Thereafter, trying to understand what might have been the motivating forces in Diana Mosley's life becomes an almost impossible task. Was she naive or was she indifferent to politics even when they intruded directly into her life? Certainly, Jan Dalley is no more successful than anyone else at getting behind the carefully-maintained maquillage of tranquillity that Diana Mosley consistently presented to the outside world. Cyril Connolly once described her beauty as "cow-like" and it is an apt term to use, given her air of placid calm under all circumstances. Even the worst trials she faced were not permitted to cause any disturbance; having been released from jail, she insisted in talking of her time there in almost childlike language - "darling, it was terrible at first, so damp and horrid."

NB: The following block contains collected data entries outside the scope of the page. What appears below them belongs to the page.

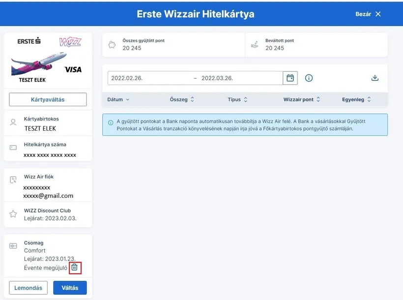Click the Lemondás button
Viewport: 403px width, 300px height.
click(x=28, y=288)
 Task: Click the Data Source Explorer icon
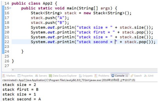(50, 76)
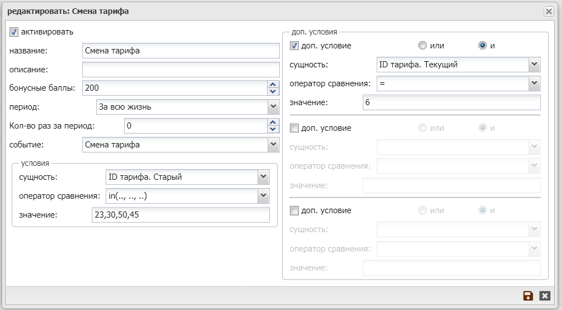Expand the 'ID тарифа. Текущий' entity dropdown
This screenshot has width=562, height=310.
click(534, 65)
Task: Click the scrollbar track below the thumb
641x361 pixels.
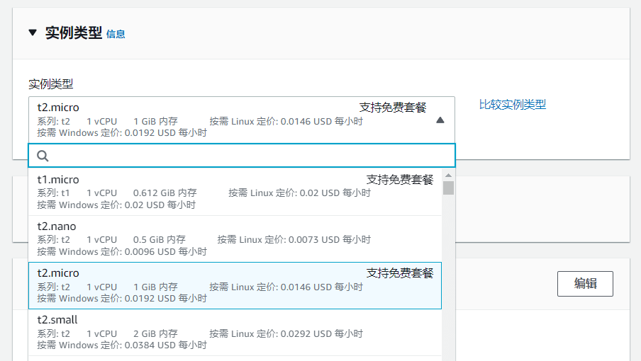Action: pyautogui.click(x=448, y=283)
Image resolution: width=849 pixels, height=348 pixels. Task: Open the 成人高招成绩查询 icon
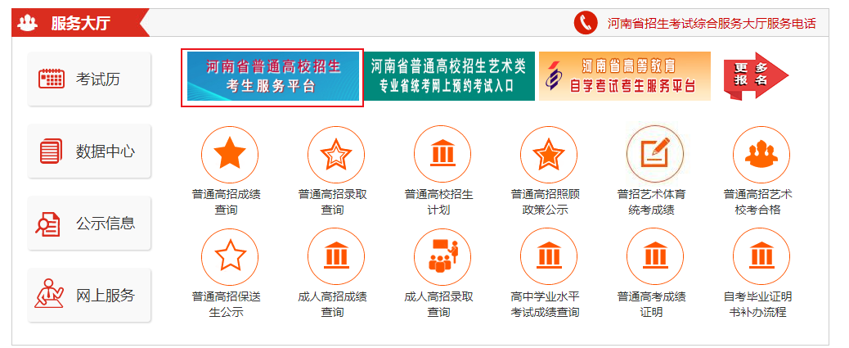pos(336,256)
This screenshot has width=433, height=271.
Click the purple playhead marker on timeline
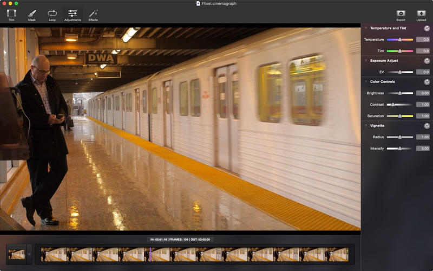point(150,254)
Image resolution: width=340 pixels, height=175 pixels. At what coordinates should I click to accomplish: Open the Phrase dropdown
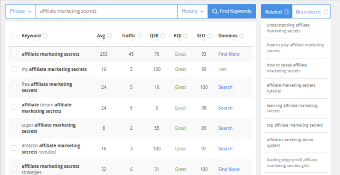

Rather like the infamous description of the first World War by a survivor of the trenches ("My dear, the noise - and the people"), this devotion to ironic understatement suggests a refusal to engage with the world. It would also explain how Diana Mosley could take tea with the Fuhrer without troubling herself about his political opinions and their application. There is only one instance recorded of her mask slipping, and surprisingly, given Jan Dalley's heavy dependence on secondary sources, it would appear to have escaped the biographer's notice. In his autobiography, Second Son, David Herbert recalls sitting after the war on the Moroccan shoreline with Diana Mosley when she unexpectedly burst into tears and "seemed frightened and pathetic and bewildered" as she spoke of her husband's renewed interest in active politics and the trouble this might cause. But, as Herbert notes, when he next met her, she once more gave the impression that nothing and nobody could disturb her equilibrium.
Possibly this was truly the case and the distraught woman he had encountered in Morocco was a momentary aberration. The most obvious explanation behind all her actions after she met Oswald Mosley at the age of 22 is that they were inspired by love. If Diana Mosley had steeled herself to show a self-assured facade at all times, this was because her husband gave her no other option. After she left Bryan Guinness in 1932, she became Mosley's mistress, sharing him with the sister of his first wife and, very likely, a number of other women also. An incorrigible philanderer, Mosley only married her in 1936 - the secret ceremony took place in Berlin with Hitler one of the handful of witnesses - and he continued to have affairs thereafter. For a woman as much in love with her spouse as Diana Mosley, this behaviour must have been excruciatingly painful, but she never complained about her circumstances to anyone. Indeed, she was an unfailingly loyal and supportive wife even after Mosley began to articulate violently anti-Semitic views, although she also remained close to Unity Mitford, who in 1935 wrote to a German newspaper: "I want everyone to know that I am a Jew hater."
Despite what was presumably considerable research, Jan Dalley has been no more successful than anyone else in getting to know her subject. The greatest achievement of Diana Mosley has been to elude all efforts to capture her, even though she published her autobiography more than 20 years ago. Denied access to Diana Mosley's diaries and letters, as well as those of her late husband, Jan Dalley remains an outsider, pressing her face against the window and hoping to catch a glimpse of the person within. She fails: Diana Mosley remains as mysterious as ever.